"It will be better that you should see him," he said, with less of his natural sincerity; so soon are we corrupted by any suspicion that our egoism prompts.

"Here?" And she hung close to him, open-lipped, open-eyed, open-eared, as if (Georgiana would think it, thought Merthyr) her savage senses had laid the trap for this proposal, and now sprung up keen for their prey. "Here, Merthyr? Yes! let me see him. You will! Let me see him, for he cannot resist me. He tries. He thinks he does: but he cannot. I can stretch out my finger—I can put it on the day when, if he has galloped one way he will gallop another. Let him come."

She held up both her hands in petition, half dropping her eyelids, with a shadowy beauty.

In Merthyr's present view, the idea of Wilfrid being in ranks opposed to him was so little provocative of intense dissatisfaction, that it was out of his power to believe that Emilia craved to see him simply to dissuade the man from the obnoxious step. "Ah, well! See him; see him, if you must," he said. "Arrange it with my sister."

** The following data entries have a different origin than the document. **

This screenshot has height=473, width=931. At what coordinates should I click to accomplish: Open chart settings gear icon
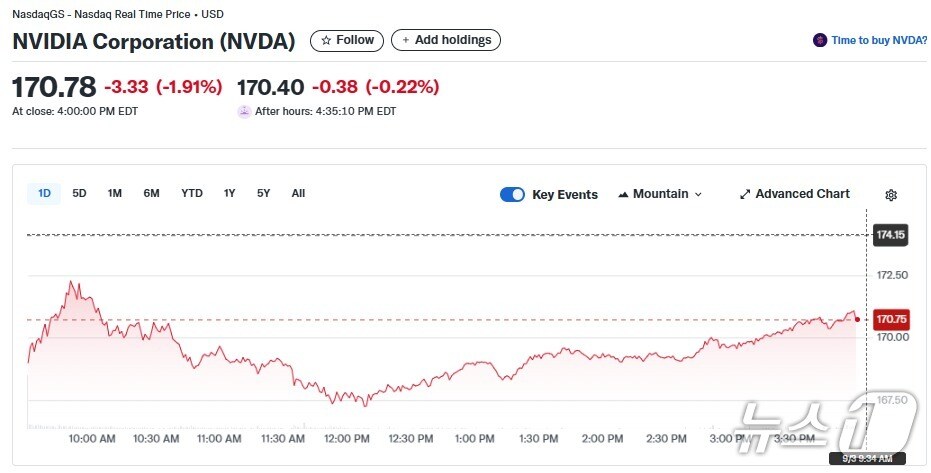tap(891, 195)
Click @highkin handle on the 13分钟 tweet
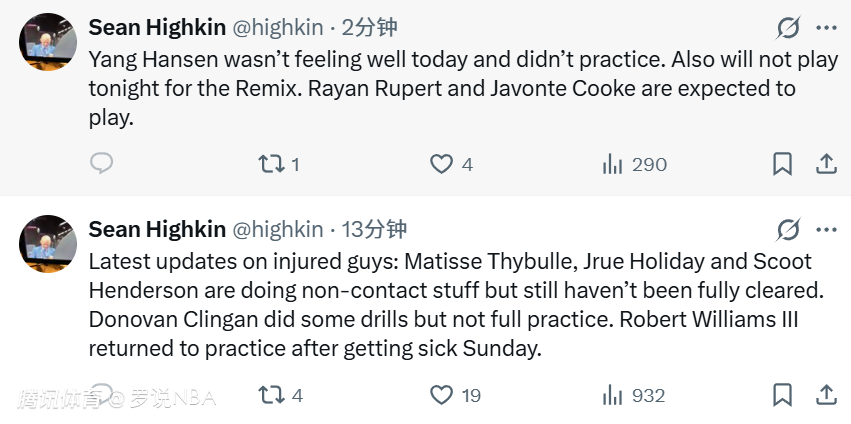The width and height of the screenshot is (851, 424). (x=278, y=230)
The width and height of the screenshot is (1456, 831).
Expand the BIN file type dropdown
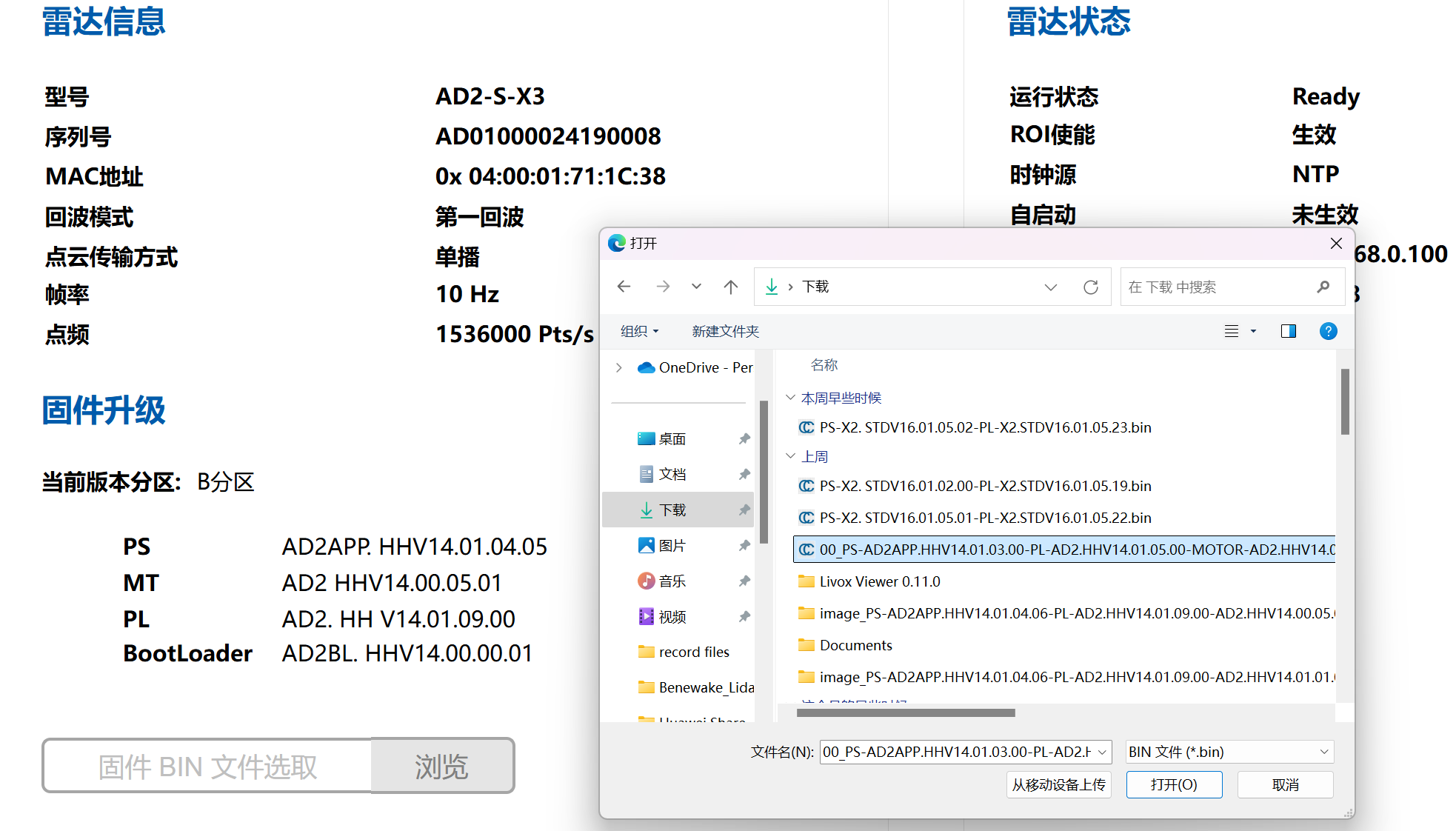tap(1229, 752)
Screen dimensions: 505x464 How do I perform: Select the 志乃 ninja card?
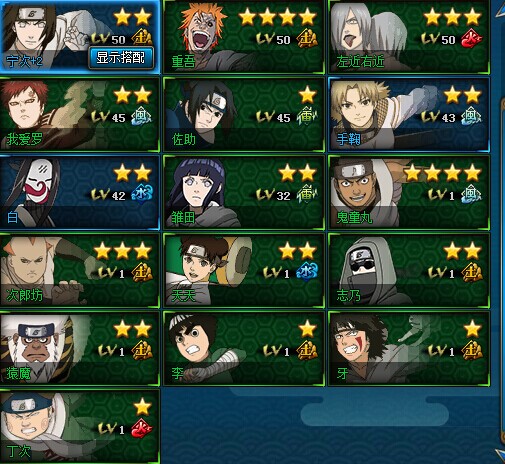(x=409, y=270)
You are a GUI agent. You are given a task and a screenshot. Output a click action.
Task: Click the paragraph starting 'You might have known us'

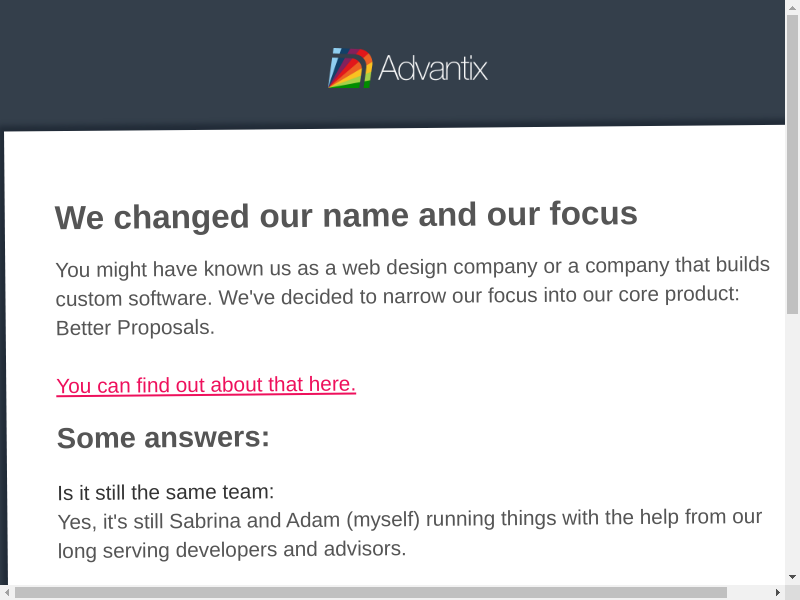[412, 267]
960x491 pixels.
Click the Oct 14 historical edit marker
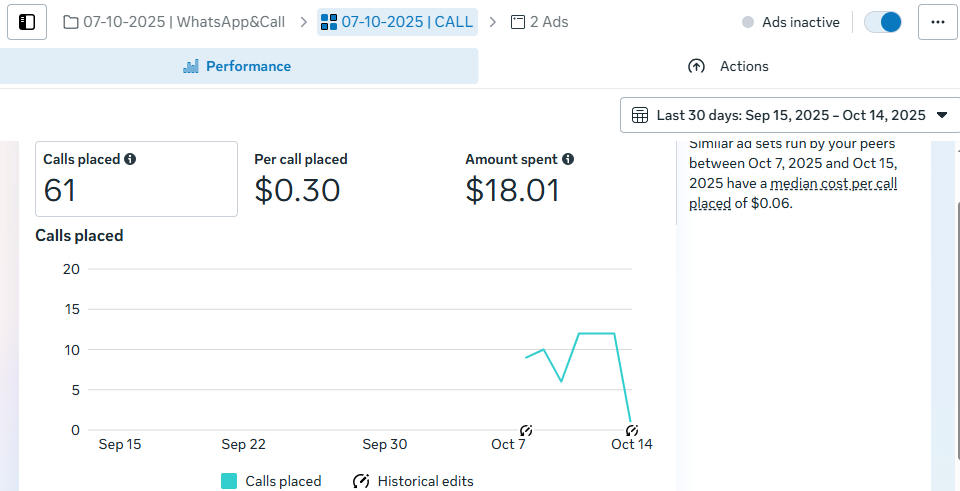pyautogui.click(x=632, y=430)
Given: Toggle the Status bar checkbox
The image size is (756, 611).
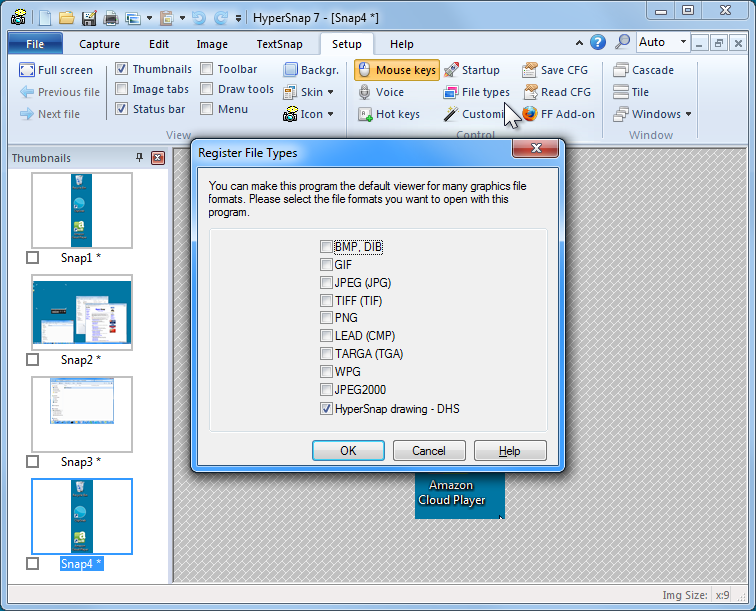Looking at the screenshot, I should click(122, 109).
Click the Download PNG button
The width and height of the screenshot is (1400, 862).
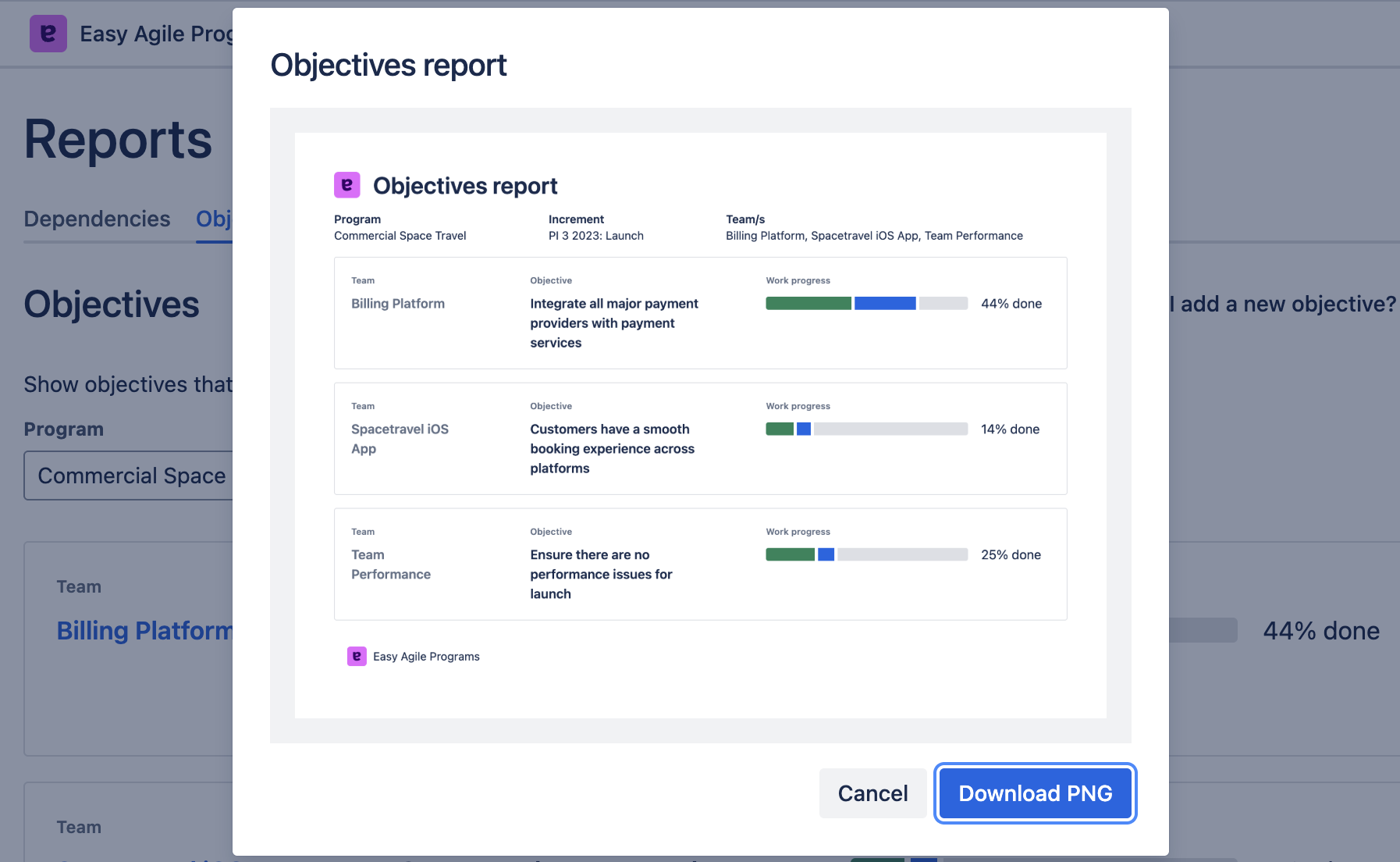(x=1035, y=793)
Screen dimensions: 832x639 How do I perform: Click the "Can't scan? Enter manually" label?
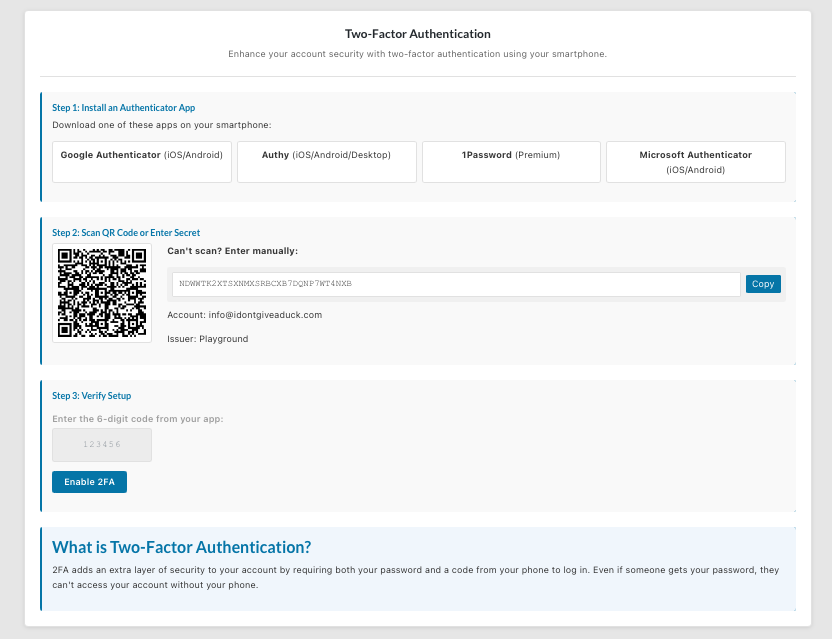click(x=232, y=251)
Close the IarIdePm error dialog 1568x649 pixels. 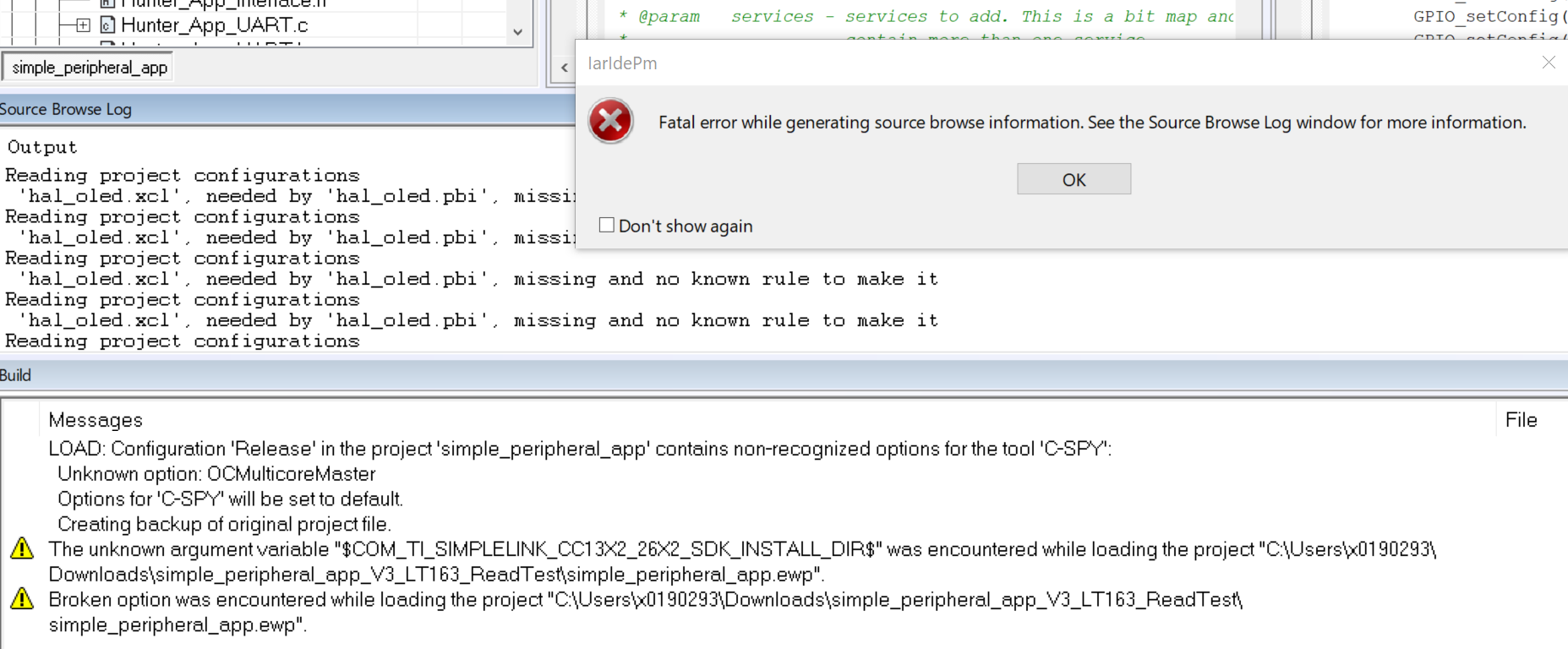click(x=1548, y=63)
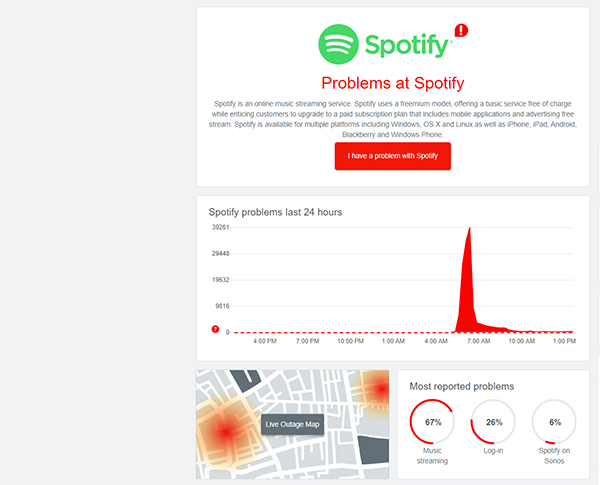600x485 pixels.
Task: Click the "Music streaming" label
Action: (x=433, y=456)
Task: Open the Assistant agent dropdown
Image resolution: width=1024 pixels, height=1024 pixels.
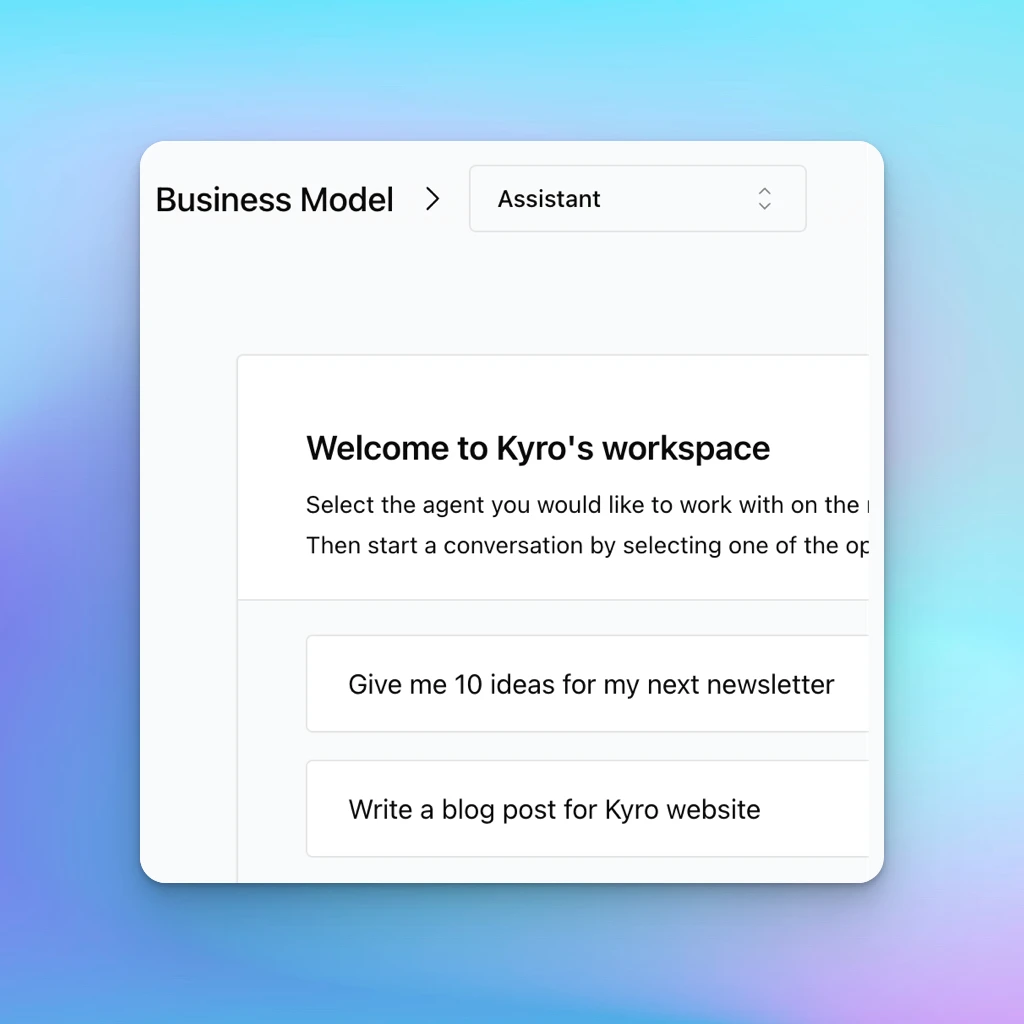Action: 637,198
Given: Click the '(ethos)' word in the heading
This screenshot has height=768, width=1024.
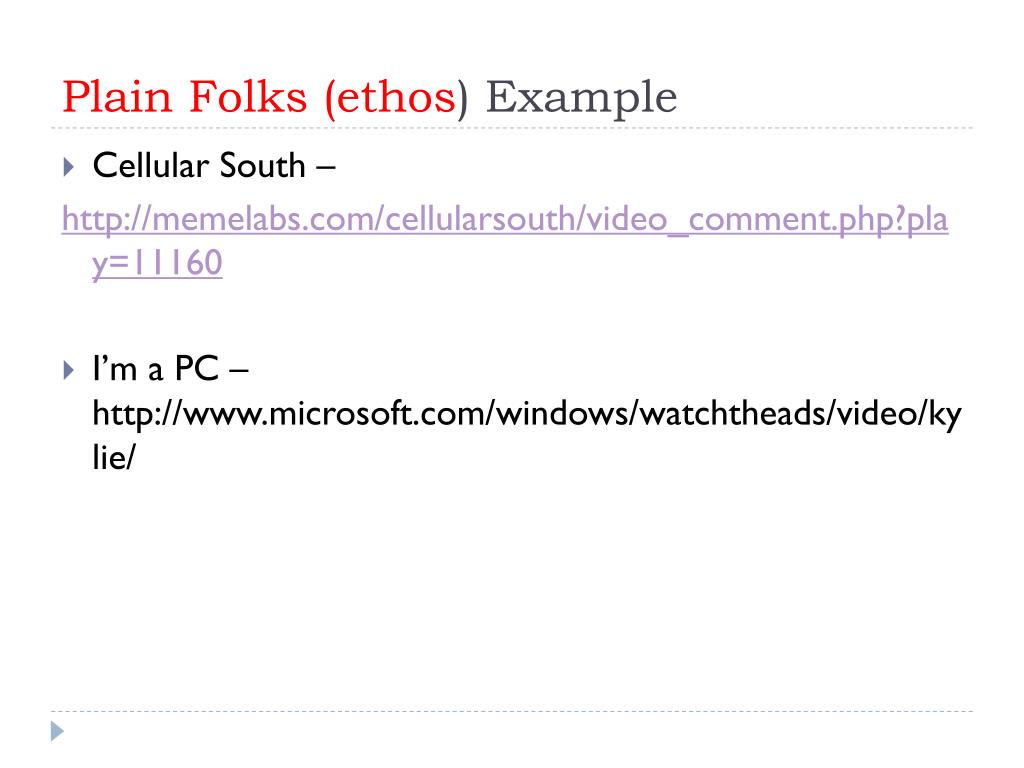Looking at the screenshot, I should 396,99.
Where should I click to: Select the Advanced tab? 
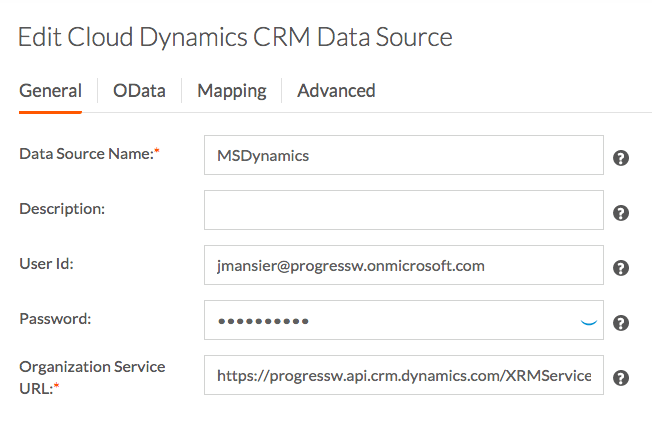pos(336,91)
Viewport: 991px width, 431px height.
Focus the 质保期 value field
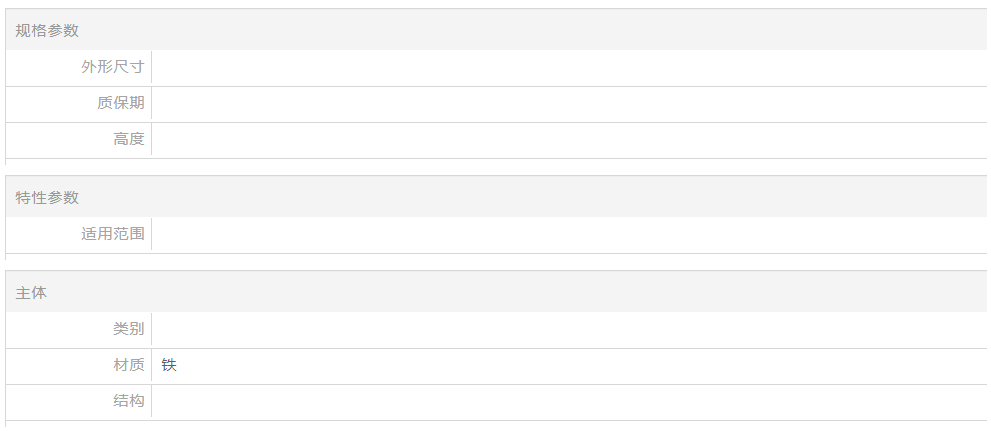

He quitted the room, shrinking from the sound of her thanks, and still more from the consciousness of his torment.

The business that detained him was to get money for Marini. Georgiana placed her fortune at his disposal a second time. There was his own, which he deemed it no excess of chivalry to fling into the gulf. The two sat together, arranging what property should be sold, and how they would share the sacrifice in common. Georgiana pressed him to dispose of a little estate belonging to her, that money might immediately be raised. They talked as they sat over the fire toward the dusk of the winter evening.

"You would not have refused me once, Merthyr!"

"When you were a child, and I hardly better than a boy. Now it's different. Let mine go first, Georgey. You may have a husband, who will not look on these things as we do."

"How can I love a husband!" was all she said; and Merthyr took her in his arms. His gaiety had gone.

"We can't go dancing into a pit of this sort," he sighed, partly to baffle the scrutiny he apprehended in her silence. "The garrison at Milan is doubled, and I hear they are marching troops through Tyrol. Some alerte has been given, and probably some traitors exist. One wouldn't like to be shot like a dog! You haven't forgotten poor Tarani? I heard yesterday of the girl who calls herself his widow."